[TO BE DONE] Copy the text of all the records word for word, leaving out the pictures.
# MATERIAL SHOWN start
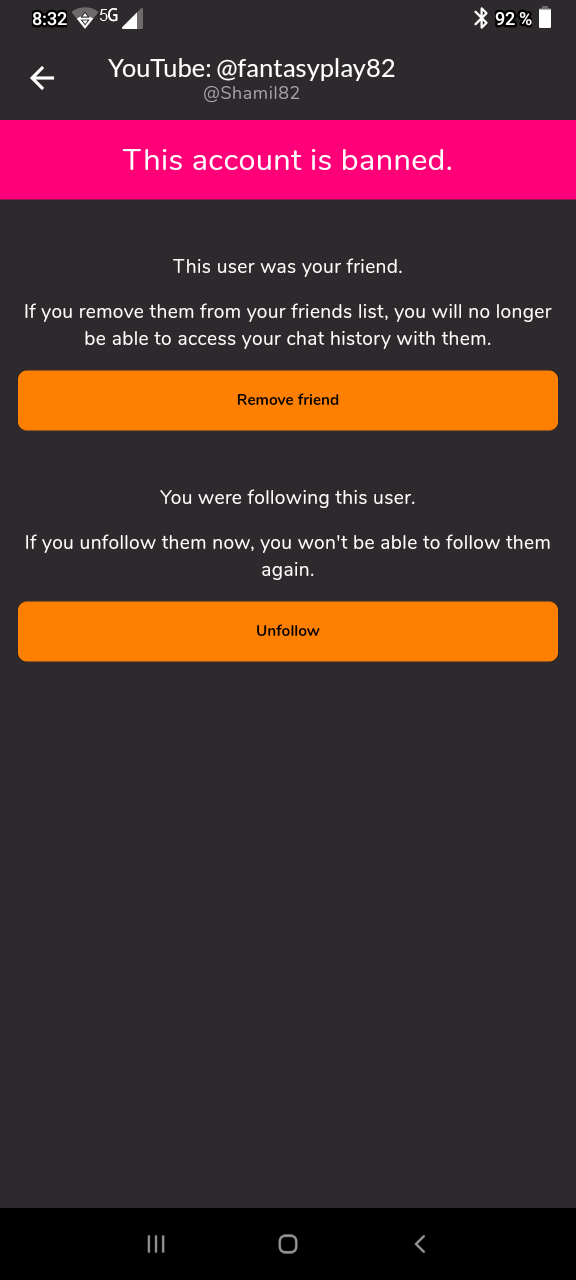576x1280 pixels.
Task: Click the Unfollow button
Action: (x=288, y=631)
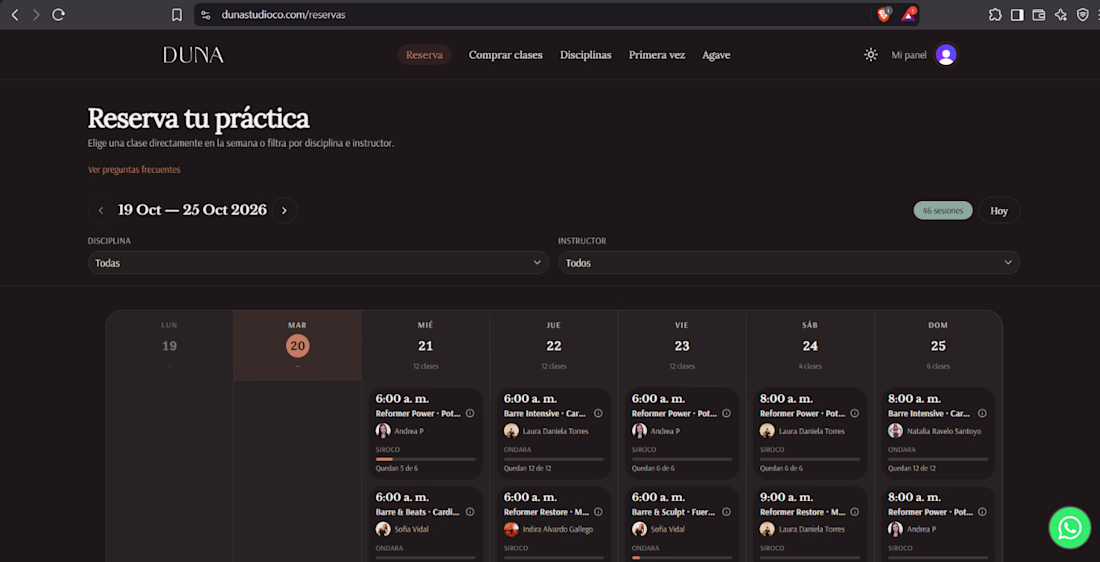Open the Brave shields icon in address bar
Image resolution: width=1100 pixels, height=562 pixels.
click(884, 14)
# MATERIAL SHOWN end
[SOLVED EXERCISE]
576x1280 pixels.
Task: Click the Unfollow button
Action: (x=288, y=631)
Open the Brave shields icon in address bar
Image resolution: width=1100 pixels, height=562 pixels.
click(884, 14)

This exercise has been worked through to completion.